## [PROMPT]
Present as a numbered list the lines starting at the line that contains "601x648 pixels. Task: Click" and ending at the last line of the entries, leaving out any blank lines.

## [Source data]
********************

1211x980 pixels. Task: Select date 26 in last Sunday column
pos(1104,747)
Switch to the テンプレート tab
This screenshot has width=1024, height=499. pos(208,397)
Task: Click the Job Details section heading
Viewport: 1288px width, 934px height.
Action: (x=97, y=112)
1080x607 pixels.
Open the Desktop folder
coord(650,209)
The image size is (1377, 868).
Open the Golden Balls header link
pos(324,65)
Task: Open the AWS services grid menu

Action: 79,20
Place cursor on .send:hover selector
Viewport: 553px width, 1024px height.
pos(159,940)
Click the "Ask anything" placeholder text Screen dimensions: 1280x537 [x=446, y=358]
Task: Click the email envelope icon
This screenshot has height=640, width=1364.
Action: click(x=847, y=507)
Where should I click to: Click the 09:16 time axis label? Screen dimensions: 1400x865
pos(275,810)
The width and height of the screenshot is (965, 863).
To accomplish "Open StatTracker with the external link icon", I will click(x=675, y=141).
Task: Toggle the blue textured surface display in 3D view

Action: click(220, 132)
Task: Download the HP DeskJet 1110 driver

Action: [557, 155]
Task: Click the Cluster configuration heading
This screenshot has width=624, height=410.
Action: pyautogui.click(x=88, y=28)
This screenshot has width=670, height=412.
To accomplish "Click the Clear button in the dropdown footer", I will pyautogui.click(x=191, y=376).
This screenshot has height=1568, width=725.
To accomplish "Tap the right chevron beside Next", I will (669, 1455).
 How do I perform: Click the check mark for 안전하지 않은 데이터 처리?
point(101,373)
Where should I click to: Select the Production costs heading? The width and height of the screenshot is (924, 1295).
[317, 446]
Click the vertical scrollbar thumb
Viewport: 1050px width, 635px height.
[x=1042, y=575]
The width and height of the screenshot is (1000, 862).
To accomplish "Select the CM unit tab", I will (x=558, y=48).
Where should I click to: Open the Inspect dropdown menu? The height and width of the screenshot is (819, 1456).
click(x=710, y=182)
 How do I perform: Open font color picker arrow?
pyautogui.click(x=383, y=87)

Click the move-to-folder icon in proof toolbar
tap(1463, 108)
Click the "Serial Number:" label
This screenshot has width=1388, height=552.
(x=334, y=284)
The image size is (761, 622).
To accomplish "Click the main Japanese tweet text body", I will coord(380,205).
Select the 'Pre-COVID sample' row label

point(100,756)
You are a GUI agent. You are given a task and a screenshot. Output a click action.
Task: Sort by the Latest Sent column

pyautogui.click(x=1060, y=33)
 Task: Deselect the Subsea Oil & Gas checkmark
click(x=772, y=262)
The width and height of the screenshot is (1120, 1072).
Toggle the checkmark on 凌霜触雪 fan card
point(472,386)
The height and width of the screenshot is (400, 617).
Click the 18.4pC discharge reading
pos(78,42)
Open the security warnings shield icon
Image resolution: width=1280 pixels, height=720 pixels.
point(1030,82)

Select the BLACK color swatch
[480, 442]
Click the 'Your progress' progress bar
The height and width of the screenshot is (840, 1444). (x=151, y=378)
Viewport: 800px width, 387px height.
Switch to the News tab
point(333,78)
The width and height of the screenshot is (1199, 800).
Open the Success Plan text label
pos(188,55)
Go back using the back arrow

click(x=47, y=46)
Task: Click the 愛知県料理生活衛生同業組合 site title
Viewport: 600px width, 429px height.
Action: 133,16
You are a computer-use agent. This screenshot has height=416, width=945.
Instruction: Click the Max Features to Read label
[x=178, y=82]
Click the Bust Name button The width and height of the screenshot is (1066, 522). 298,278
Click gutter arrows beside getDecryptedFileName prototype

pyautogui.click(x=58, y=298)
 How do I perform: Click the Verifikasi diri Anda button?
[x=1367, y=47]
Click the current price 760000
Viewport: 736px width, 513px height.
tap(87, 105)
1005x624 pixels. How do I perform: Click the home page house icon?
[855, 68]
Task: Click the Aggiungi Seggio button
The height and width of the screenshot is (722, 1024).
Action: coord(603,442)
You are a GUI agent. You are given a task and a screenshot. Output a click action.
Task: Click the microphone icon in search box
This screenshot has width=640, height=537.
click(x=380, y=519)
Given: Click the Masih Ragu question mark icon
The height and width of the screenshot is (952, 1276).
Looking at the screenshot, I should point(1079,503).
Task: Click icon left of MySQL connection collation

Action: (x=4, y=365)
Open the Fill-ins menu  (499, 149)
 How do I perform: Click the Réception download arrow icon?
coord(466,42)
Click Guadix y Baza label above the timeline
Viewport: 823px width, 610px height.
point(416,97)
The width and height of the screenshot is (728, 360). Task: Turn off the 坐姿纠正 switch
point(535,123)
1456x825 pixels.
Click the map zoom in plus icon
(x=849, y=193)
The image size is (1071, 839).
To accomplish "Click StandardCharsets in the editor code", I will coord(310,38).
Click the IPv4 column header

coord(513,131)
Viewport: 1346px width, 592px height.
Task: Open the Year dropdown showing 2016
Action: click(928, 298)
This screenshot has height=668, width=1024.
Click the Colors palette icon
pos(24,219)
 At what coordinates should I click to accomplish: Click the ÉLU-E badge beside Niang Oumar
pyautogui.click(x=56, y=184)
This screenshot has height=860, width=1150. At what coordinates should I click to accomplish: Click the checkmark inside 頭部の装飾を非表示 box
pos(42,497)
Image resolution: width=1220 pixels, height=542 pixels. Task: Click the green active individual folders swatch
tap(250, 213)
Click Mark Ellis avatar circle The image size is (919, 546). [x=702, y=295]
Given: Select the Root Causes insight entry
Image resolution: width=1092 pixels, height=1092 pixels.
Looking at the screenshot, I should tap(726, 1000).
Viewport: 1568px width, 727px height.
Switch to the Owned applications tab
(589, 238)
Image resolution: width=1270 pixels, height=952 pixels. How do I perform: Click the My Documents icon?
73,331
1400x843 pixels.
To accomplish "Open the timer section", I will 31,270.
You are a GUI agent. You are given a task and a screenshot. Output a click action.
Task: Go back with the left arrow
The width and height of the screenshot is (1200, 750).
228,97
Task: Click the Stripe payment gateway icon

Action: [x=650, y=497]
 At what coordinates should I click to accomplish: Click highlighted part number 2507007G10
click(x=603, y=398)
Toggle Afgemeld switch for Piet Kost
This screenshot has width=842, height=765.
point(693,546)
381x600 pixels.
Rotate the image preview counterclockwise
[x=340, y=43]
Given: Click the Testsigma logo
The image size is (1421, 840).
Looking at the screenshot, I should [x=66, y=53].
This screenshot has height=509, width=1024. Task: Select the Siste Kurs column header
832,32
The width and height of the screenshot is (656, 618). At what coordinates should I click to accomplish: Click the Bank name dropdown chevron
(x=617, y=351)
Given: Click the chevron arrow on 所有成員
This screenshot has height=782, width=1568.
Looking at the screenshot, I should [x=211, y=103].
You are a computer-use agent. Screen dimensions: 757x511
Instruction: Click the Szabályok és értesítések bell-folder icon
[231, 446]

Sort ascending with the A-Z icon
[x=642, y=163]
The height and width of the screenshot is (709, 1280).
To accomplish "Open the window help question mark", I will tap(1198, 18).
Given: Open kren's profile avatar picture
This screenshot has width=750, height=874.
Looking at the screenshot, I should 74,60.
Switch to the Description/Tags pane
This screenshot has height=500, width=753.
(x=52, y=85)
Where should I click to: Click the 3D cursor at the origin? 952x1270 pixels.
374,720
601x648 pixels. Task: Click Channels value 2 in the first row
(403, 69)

********************

## [ANSWER TO THE PROBLEM]
1. 601x648 pixels. Task: Click Channels value 2 in the first row
2. (403, 69)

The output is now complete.